However, MapReduce is not completely replaced by spark because of the memory capacity problem. Spark may not handle some problems properly

spark environment construction

Use the following command to download and build the spark environment

wget --no-check-certificate
tar zxvf spark-3.2.0-bin-hadoop3.2.tgz

Then you can use it directly

spar k needs to run in the jvm environment, so jdk1.0 is required Above version 8

Spark Development

Using pyspark

We can directly call pyspark provided by spark to execute the statement, which will initialize a SparkContext object sc by default, and we can directly call its method to create rdd.

lines = sc.textFile("")

If we want to write a python script to operate spark, we need to use the spark submit component provided by spark:



Spark initialization

To use Spark in python, you need to configure SparkConf, which mainly focuses on two parameters: the Url of the Spark cluster and the name of the driver service.

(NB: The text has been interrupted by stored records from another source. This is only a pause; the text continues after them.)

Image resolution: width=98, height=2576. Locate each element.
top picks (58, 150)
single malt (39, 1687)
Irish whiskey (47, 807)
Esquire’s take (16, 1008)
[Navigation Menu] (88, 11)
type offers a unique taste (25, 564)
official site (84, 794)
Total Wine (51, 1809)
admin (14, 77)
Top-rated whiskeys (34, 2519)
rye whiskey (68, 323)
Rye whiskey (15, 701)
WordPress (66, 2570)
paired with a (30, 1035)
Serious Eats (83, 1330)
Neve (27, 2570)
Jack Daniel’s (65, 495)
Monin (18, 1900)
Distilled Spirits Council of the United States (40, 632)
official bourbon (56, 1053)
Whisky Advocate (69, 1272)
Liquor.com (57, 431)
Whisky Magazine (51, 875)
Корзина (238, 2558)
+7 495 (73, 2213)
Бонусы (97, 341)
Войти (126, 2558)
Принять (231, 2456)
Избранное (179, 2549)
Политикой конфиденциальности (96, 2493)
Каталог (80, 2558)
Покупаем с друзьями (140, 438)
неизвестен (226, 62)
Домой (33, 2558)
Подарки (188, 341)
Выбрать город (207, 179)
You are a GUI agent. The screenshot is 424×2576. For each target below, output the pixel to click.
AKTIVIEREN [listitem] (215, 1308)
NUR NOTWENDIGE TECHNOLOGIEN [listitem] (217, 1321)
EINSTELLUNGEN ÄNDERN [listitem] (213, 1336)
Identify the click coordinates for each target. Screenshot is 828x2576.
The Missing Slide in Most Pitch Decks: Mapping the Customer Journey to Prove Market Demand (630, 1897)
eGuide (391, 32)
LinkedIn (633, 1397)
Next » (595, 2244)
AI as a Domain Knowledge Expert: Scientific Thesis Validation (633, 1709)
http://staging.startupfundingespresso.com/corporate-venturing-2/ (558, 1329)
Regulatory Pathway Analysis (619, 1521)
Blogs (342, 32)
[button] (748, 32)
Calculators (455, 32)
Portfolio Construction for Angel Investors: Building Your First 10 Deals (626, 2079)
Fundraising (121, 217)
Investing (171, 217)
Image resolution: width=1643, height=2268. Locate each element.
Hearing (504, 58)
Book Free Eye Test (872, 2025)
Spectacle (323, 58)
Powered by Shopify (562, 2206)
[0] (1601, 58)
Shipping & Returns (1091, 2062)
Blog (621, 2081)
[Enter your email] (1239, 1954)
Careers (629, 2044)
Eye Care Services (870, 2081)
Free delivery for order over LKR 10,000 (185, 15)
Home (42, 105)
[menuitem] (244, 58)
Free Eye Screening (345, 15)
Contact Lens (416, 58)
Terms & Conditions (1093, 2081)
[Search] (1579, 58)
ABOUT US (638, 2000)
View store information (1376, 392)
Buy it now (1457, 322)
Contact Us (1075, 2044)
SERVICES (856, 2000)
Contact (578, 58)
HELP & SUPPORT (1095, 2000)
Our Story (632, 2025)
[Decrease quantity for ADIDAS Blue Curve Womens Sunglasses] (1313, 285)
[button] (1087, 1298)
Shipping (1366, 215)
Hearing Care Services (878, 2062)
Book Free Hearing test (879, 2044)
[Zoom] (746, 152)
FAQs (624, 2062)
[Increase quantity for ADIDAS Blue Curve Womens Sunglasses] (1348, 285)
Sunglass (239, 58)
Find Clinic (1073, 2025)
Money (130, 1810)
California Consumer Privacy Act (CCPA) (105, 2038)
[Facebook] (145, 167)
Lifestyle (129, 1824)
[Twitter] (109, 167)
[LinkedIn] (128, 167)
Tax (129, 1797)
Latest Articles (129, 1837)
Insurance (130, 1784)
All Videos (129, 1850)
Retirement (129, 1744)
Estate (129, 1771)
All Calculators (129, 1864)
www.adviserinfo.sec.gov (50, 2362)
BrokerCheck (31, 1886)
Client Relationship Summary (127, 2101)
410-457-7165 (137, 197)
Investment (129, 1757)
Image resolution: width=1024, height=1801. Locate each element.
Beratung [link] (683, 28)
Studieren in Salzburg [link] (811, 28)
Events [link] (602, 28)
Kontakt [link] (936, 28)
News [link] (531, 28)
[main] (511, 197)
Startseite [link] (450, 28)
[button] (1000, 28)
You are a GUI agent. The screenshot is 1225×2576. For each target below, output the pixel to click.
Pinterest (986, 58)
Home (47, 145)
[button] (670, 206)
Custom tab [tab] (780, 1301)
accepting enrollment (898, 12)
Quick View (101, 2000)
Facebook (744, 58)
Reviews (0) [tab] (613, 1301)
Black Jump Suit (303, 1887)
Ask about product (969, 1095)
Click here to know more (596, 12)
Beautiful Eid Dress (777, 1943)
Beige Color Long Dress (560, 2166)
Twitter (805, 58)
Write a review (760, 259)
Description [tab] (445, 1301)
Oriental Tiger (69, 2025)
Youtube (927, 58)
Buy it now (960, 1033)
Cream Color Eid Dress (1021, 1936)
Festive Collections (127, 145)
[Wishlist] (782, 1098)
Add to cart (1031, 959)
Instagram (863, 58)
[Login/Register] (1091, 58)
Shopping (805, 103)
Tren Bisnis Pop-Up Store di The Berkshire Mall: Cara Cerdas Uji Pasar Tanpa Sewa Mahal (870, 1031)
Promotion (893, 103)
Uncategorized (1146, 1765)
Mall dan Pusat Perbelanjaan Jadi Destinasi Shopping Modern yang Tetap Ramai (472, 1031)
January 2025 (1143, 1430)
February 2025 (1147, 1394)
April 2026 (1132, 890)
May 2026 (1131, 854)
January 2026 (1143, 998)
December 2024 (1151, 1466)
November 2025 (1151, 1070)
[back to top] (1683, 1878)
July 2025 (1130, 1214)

from pyspark import SparkConf, rdd
from pyspark.context import SparkContext

# spark configuration
conf = SparkConf().setMaster("local").setAppName("app")

Then you can create a SparkContext object based on this SparkConf. With this RDD, we can create an RDD and perform a series of operations.

sc = SparkContext(conf=conf)

Create RDD

There are three main input sources for RDD:

  • Local file system
file = sc.textFile("file:[Absolute path]")

Alternatively, we can directly use relative paths to create RDD S as in the following example:

lines = sc.textFile("")
  • Amazon S3
    To access S3 data in Spark, you must first set the S3 access credentials to AWS_ACCESS_KEY_ID and AWS_SECRET_ACCESS_KEY environment variable
file = sc.textFile("s3n:[Absolute path]")
  • HDFS
file = sc.textFile("hdfs://[ip:port] / [absolute path] ")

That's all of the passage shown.